Once the data has been read, print it back in full, exactly.

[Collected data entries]
________

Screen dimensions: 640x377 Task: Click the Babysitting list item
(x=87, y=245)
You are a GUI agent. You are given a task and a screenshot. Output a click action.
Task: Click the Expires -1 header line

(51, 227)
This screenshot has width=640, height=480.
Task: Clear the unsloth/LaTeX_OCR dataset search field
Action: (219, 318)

________

Response box:
Screen dimensions: 640x377 Task: Click the Babysitting list item
(x=87, y=245)
You are a GUI agent. You are given a task and a screenshot. Output a click action.
Task: Click the Expires -1 header line

(51, 227)
This screenshot has width=640, height=480.
Task: Clear the unsloth/LaTeX_OCR dataset search field
Action: (219, 318)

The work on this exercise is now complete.